Blog 19 „Das absurde Theater“

Bevor es das absurde Theater gab, konnte man relativ genau festlegen, welche Merkmale für die Schaffung eines guten Dramas notwendig waren.

Ein gut aufgebautes Drama musste eine gut gestrickte Handlung enthalten. Diese musste man mit wenigen Worten schildern können. Dazu kamen eine Prise Intrigen und ein tragisches, unerwartetes Ende.

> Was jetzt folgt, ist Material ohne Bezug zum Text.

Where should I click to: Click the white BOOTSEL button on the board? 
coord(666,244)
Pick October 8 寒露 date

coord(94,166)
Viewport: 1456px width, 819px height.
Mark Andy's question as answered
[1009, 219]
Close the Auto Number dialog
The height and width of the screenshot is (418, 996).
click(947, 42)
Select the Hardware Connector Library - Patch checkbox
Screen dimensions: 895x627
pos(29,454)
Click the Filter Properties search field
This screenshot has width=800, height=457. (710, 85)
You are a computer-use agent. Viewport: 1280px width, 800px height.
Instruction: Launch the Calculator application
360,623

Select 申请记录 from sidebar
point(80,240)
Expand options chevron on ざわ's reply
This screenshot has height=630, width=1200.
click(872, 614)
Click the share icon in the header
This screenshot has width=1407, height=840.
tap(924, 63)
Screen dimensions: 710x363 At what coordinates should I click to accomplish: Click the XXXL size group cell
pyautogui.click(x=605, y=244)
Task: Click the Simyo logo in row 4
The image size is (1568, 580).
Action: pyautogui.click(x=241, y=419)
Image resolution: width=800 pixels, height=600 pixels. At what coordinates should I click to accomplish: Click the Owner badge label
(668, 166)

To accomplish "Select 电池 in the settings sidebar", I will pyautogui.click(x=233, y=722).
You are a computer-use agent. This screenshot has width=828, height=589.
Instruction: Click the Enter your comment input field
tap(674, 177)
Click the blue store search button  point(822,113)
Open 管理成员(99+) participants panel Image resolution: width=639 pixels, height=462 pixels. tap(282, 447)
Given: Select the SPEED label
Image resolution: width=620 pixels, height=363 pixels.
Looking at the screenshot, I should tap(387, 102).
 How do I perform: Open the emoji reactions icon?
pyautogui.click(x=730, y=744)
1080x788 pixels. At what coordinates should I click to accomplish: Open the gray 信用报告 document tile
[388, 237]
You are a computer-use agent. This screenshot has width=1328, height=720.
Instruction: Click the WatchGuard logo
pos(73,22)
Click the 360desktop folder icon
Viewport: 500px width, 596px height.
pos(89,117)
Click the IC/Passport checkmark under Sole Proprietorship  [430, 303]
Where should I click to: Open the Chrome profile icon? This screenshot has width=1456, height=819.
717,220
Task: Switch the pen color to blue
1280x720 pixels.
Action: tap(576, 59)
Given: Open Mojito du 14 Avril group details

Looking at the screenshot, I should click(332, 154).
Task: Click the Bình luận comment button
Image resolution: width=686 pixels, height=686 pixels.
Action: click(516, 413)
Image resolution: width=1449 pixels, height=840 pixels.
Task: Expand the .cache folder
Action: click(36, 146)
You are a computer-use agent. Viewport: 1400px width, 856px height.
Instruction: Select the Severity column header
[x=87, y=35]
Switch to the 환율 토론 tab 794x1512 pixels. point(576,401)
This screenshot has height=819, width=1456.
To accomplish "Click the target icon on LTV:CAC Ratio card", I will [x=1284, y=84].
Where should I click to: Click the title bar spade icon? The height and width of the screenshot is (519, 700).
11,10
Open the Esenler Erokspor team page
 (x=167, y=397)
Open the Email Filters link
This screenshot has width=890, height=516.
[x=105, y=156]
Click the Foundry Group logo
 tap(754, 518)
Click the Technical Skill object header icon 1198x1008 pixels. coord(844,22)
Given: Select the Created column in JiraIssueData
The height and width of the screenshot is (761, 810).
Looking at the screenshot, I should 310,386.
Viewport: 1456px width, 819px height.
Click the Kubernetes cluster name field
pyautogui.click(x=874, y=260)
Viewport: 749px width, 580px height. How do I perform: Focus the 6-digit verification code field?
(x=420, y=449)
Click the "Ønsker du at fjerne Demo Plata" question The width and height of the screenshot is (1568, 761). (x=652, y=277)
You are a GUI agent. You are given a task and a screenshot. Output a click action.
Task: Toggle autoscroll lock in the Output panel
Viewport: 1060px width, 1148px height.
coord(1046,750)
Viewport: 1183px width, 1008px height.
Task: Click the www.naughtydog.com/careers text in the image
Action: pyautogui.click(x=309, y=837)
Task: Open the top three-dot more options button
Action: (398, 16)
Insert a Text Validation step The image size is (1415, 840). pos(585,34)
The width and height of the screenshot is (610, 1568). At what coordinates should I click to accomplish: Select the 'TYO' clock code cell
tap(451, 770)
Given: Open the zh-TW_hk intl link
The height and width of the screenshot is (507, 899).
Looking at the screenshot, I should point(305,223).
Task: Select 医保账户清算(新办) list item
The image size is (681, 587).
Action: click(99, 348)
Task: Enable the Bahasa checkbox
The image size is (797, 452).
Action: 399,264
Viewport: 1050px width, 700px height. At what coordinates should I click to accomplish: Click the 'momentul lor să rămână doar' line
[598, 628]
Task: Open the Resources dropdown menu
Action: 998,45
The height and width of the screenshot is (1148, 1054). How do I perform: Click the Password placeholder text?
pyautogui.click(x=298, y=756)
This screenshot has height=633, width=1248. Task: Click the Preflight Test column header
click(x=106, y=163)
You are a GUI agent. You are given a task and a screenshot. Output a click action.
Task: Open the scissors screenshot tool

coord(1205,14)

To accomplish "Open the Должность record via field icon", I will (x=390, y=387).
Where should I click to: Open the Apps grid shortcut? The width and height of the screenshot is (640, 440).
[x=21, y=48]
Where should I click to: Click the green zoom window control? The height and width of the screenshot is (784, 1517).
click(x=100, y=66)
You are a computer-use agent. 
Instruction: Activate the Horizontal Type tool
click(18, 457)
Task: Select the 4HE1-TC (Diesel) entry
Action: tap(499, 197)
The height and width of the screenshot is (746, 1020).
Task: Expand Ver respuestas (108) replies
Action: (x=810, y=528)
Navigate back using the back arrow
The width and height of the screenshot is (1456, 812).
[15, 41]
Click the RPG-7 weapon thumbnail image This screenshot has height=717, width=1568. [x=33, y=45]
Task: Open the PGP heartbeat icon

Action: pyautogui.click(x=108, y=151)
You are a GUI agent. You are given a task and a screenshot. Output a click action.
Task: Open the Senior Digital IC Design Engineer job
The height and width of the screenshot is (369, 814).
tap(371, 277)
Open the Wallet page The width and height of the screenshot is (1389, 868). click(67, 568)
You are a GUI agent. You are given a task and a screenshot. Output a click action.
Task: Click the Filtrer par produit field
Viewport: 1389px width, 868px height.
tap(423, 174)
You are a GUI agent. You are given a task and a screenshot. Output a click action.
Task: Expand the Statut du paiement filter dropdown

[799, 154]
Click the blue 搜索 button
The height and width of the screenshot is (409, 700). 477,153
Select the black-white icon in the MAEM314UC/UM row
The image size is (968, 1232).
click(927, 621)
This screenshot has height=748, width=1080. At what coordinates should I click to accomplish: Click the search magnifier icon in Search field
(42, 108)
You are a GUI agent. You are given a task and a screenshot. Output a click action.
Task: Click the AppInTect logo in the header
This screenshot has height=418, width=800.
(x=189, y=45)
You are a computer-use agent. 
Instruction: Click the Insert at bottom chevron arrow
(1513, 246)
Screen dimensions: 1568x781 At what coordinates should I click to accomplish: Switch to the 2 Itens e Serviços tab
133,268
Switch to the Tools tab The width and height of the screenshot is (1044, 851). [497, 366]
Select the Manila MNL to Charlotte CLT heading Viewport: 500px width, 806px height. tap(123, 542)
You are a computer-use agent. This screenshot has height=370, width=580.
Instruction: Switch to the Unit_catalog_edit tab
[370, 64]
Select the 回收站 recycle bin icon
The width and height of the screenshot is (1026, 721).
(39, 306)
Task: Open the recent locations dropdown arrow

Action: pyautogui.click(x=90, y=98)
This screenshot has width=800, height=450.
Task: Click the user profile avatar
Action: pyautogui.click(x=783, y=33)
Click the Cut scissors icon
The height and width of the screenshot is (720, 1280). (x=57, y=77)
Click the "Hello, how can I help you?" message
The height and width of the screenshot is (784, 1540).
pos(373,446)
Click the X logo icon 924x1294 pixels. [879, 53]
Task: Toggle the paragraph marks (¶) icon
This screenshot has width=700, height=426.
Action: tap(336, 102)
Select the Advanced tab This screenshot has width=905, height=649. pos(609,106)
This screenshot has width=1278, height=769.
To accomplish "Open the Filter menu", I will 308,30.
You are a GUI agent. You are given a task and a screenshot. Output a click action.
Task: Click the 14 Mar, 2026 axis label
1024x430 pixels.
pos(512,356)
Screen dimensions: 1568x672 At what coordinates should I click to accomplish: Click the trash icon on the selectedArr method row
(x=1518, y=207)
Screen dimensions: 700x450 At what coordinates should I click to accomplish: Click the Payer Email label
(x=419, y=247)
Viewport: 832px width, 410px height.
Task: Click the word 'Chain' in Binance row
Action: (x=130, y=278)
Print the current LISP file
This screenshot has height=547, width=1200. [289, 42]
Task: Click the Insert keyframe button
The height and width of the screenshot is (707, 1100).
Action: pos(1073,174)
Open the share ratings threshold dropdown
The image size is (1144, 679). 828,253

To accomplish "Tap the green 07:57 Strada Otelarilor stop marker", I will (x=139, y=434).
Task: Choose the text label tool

Die Figuren mussten genau definierte Charaktere  sowie genau definierte physische und psychologische Typen haben. Ausserdem hatten sie Geschichten und Motivationen, die sie veranlassten, bestimmte Ziele zu verfolgen, dank derer sie das kompensieren konnten, woran es ihnen fehlte

Bei den Dialogen musste man eine gewisse Fertigkeit an den Tag legen: ausgewogene, sinnvolle Sätze, wie sie den Figuren eigen waren.

All diese für den Aufbau eines guten Dramas notwendigen Aspekte fallen wie ein Kartenhaus zusammen, als das absurde Theater geboren wird.

Tatsächlich verschwindet nach dem Zweiten Weltkrieg mit 70 Millionen Toten, mit Konzentrationslagern und mit der Verwüstung eines ganzen Kontinents die Welt, an die man geglaubt hat, vollständig. Der Mensch kann, nachdem er dieses Grauen erlebt hat, nicht mehr derselbe sein wie vor dem Krieg. In “Der Mythos des Sisyphus” gibt uns Camus eine Antwort auf das, was wir in früheren Jahren erlebt haben: „Es gibt nur ein wirklich ernstes philosophisches Problem: den Selbstmord. Sich entscheiden, ob das Leben es wert ist, gelebt zu werden oder nicht, heisst auf die Grundfrage der Philosophie antworten.“

Anschliessend nennt Camus die Gründe für das Entstehen des absurden Theaters:

„Eine Welt, die sich erklären lässt, und sei es auch mit unzureichenden Gründen, ist eine vertraute Welt. In einem Universum jedoch, das plötzlich der Illusionen und des Lichtes der Vernunft beraubt ist, fühlt sich der Mensch als Fremder. Aus diesem Exil gibt es keinen Ausweg, weil es in ihm keine Erinnerung an eine verlorene Heimat und keine Hoffnung an ein gelobtes Land gibt. Diese Scheidung des Menschen von seinem Leben, des Schauspielers von seinem Hintergrund ist genau das Gefühl der Absurdität.“ (Albert Camus, der Mythos von Sisyphus. red Bd. 90, s. 11)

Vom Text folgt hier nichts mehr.